All weekend I kept thinking of a song from the 1960 musical Camelot. Based on T. H. White's The Once and Future King the musical recounts the story of King Arthur, Queen Guinevere and the knights of the Round Table, most particularly Sir Lancelot. The 1960 production of the Lerner and Lowe classic featured several outstanding performers, including Richard Burton, Julie Andrews and in his Broadway debut, Robert Goulet. It is a tale of political intrigue and sexual attraction, class divisions and warfare, and the wistful dreams of a world imagined but never fully realized.
The song running through my mind all weekend is sung by King Arthur in the first act as he puzzles his way through his relationship to the Queen. "How to handle a woman," he sings, " . . . Do I flatter her . . . do I threaten or cajole or plea, do I brood or play the gay romancer?"
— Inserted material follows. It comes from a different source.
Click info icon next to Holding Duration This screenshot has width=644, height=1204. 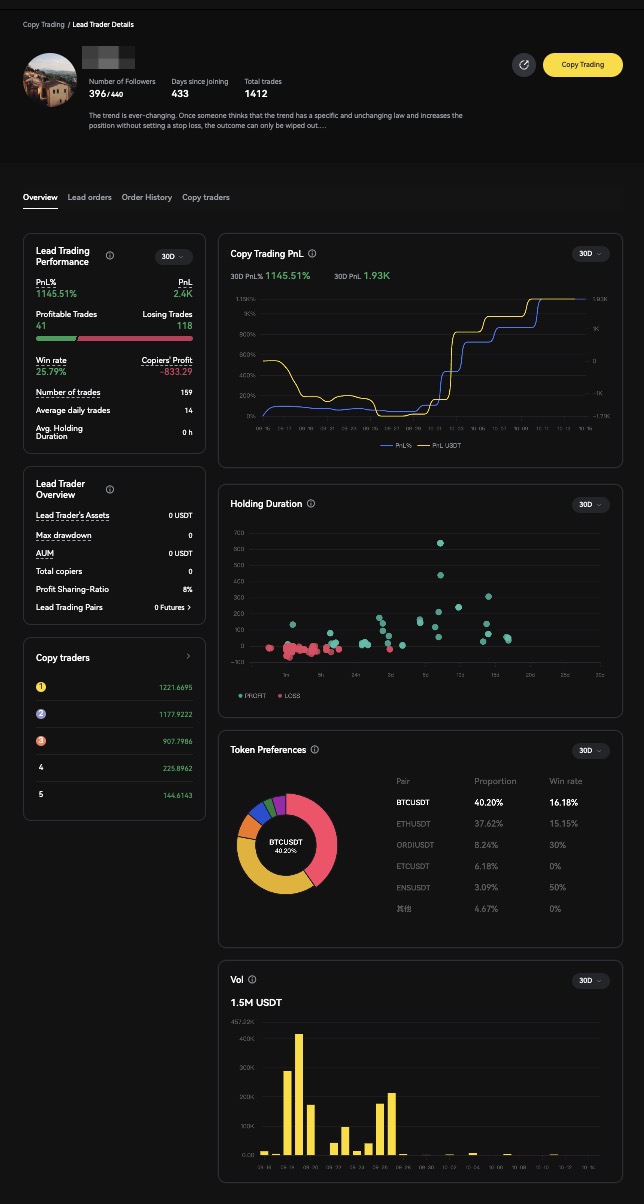click(311, 504)
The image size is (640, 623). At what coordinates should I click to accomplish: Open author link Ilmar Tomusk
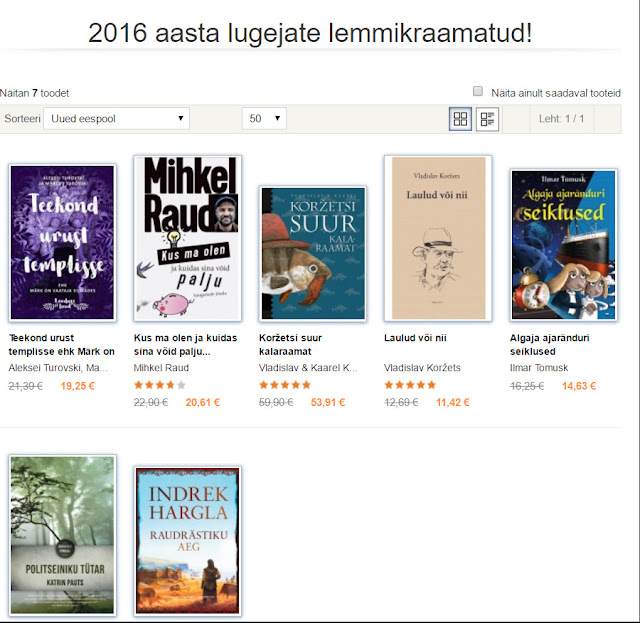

See why it has been running through my mind? Clearly, it is a question many have been asking over the last few days as we have endured political shenanigans unlike any we've seen in our own lifetimes. But no matter what your answer to the question (which in the play is the rather charming "merely love her") there is a basic problem. For it is a flawed question! A question which grows out of a patriarchal culture. After all, the marriage between Arthur and Guinevere was an arranged marriage! The question assumes that women need to be handled. But the reality is women need to be respected and treated with dignity. Women need to be seen as full human beings, with all the rights and privileges of society. Turning a woman into a sexual object isn't respecting her. It is denigrating her. And assuming a woman's life only finds meaning if she stands in relationship to a man--her father, her husband, her son--fails to recognize her unique worth as an individual.
How to handle a woman? Don't! Don't handle her. Rather, respect her. Deal with her as an equal. It may not make for much of a musical, but it will make for a better world. For all women and men--not to mention girls and boys. For it is only when we truly respect one another that we can even begin to merely love.